Dataset records:
──────────

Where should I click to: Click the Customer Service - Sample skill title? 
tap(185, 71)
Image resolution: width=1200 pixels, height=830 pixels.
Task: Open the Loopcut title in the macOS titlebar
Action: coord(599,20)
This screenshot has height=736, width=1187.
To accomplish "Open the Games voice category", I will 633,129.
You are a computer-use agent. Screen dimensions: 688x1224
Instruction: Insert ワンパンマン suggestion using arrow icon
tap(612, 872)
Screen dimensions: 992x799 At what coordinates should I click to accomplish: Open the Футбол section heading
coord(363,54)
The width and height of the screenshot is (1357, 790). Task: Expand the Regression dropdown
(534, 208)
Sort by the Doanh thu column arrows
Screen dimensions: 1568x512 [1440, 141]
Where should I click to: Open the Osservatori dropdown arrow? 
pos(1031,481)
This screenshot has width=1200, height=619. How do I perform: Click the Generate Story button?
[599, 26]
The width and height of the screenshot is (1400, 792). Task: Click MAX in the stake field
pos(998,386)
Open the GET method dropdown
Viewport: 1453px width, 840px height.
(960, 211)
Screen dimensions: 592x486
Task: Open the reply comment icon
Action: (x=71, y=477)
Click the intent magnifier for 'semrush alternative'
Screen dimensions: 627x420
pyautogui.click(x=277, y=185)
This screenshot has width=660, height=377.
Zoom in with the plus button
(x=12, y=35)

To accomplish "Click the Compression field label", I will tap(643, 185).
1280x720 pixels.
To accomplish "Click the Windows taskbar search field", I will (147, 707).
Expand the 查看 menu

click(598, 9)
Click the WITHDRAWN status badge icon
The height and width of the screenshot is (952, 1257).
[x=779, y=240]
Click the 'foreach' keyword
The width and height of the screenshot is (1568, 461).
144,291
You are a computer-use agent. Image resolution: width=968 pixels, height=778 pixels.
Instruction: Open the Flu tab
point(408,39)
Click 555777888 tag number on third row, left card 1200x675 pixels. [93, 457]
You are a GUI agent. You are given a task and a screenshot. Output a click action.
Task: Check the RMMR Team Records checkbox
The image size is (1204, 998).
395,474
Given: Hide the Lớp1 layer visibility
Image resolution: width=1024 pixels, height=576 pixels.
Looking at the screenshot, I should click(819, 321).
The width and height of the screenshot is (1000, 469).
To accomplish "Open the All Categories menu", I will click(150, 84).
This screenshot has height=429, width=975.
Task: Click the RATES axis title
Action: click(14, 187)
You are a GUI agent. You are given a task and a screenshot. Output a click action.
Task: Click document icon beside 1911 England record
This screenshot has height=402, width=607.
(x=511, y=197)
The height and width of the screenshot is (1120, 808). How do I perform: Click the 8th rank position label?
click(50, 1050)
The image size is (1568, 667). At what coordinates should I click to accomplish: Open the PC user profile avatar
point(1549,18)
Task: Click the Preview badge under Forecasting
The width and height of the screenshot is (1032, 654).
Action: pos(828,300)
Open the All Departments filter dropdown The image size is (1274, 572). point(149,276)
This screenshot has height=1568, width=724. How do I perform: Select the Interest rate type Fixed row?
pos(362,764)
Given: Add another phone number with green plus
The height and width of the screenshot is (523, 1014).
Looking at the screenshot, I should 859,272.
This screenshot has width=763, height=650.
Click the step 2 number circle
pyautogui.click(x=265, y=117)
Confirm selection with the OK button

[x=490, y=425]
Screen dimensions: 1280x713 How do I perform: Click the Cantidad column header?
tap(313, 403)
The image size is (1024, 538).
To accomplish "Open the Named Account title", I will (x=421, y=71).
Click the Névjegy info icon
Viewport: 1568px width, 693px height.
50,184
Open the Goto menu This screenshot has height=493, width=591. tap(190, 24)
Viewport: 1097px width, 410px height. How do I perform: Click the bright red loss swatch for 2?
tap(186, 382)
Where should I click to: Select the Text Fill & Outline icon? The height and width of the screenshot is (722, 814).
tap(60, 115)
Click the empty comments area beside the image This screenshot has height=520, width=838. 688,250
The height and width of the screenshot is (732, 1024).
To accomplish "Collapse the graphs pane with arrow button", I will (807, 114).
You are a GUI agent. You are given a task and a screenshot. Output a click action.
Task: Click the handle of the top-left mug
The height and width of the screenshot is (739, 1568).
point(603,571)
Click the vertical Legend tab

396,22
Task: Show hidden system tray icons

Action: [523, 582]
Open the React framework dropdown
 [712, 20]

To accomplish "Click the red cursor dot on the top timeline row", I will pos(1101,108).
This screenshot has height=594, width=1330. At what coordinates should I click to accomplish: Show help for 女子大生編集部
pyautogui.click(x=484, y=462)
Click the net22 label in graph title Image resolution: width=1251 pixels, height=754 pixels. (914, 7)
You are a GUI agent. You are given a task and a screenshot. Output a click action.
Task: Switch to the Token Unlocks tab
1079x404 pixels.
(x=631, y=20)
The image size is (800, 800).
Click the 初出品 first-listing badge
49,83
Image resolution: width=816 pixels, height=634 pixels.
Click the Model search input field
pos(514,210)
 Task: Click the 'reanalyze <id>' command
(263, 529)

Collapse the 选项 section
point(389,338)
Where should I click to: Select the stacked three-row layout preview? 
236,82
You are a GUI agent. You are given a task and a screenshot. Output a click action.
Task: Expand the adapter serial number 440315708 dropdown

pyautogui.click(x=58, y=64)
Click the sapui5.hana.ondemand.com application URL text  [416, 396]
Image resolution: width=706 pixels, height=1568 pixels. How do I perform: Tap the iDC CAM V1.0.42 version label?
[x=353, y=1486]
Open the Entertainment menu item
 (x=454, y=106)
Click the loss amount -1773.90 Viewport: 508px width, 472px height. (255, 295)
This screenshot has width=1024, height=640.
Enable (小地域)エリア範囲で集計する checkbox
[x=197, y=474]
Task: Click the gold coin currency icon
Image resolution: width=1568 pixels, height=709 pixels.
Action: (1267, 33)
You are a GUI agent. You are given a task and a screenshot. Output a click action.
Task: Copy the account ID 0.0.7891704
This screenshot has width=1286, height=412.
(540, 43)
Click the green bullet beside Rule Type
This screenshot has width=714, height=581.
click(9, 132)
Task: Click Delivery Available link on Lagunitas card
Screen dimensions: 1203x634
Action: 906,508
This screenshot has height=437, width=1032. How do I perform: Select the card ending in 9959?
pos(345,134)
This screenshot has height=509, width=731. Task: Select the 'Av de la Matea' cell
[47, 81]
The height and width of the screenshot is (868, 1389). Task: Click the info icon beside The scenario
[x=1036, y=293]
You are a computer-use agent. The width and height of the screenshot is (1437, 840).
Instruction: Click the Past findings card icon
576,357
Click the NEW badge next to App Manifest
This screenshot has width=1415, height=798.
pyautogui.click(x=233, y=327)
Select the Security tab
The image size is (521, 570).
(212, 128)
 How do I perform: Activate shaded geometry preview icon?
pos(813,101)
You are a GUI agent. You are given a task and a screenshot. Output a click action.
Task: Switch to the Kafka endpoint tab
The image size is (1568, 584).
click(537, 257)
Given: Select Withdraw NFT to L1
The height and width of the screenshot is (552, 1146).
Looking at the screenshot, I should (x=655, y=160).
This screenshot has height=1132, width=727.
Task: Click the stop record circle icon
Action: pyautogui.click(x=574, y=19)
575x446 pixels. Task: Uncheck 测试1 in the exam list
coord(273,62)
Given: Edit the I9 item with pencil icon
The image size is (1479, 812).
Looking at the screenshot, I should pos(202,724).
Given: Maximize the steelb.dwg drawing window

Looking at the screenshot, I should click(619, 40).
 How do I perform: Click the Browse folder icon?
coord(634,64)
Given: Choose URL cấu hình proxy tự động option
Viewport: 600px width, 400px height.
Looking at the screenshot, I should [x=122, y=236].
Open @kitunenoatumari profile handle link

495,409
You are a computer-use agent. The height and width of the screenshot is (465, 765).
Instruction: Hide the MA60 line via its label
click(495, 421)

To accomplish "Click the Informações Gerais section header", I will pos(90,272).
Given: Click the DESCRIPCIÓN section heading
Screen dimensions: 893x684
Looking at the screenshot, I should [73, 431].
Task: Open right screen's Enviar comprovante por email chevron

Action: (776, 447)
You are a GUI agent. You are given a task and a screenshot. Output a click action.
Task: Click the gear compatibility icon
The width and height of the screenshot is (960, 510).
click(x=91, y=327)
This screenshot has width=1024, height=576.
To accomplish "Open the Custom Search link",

──────────

▶ [Work task] Retype exactly the lines of the data above that fall between the line with "1280x720 pixels." and the line with "The image size is (1024, 538).", inclusive, and add nothing.

▶ [Your solution]
1280x720 pixels.
To accomplish "Click the Windows taskbar search field", I will (147, 707).
Expand the 查看 menu

click(598, 9)
Click the WITHDRAWN status badge icon
The height and width of the screenshot is (952, 1257).
[x=779, y=240]
Click the 'foreach' keyword
The width and height of the screenshot is (1568, 461).
144,291
You are a computer-use agent. Image resolution: width=968 pixels, height=778 pixels.
Instruction: Open the Flu tab
point(408,39)
Click 555777888 tag number on third row, left card 1200x675 pixels. [93, 457]
You are a GUI agent. You are given a task and a screenshot. Output a click action.
Task: Check the RMMR Team Records checkbox
The image size is (1204, 998).
395,474
Given: Hide the Lớp1 layer visibility
Image resolution: width=1024 pixels, height=576 pixels.
Looking at the screenshot, I should click(819, 321).
The width and height of the screenshot is (1000, 469).
To accomplish "Open the All Categories menu", I will click(150, 84).
This screenshot has height=429, width=975.
Task: Click the RATES axis title
Action: click(14, 187)
You are a GUI agent. You are given a task and a screenshot. Output a click action.
Task: Click document icon beside 1911 England record
This screenshot has height=402, width=607.
(x=511, y=197)
The height and width of the screenshot is (1120, 808). How do I perform: Click the 8th rank position label?
click(50, 1050)
The image size is (1568, 667). At what coordinates should I click to accomplish: Open the PC user profile avatar
point(1549,18)
Task: Click the Preview badge under Forecasting
The width and height of the screenshot is (1032, 654).
Action: pos(828,300)
Open the All Departments filter dropdown The image size is (1274, 572). point(149,276)
This screenshot has height=1568, width=724. How do I perform: Select the Interest rate type Fixed row?
pos(362,764)
Given: Add another phone number with green plus
The height and width of the screenshot is (523, 1014).
Looking at the screenshot, I should 859,272.
This screenshot has width=763, height=650.
Click the step 2 number circle
pyautogui.click(x=265, y=117)
Confirm selection with the OK button

[x=490, y=425]
Screen dimensions: 1280x713 How do I perform: Click the Cantidad column header?
tap(313, 403)
The image size is (1024, 538).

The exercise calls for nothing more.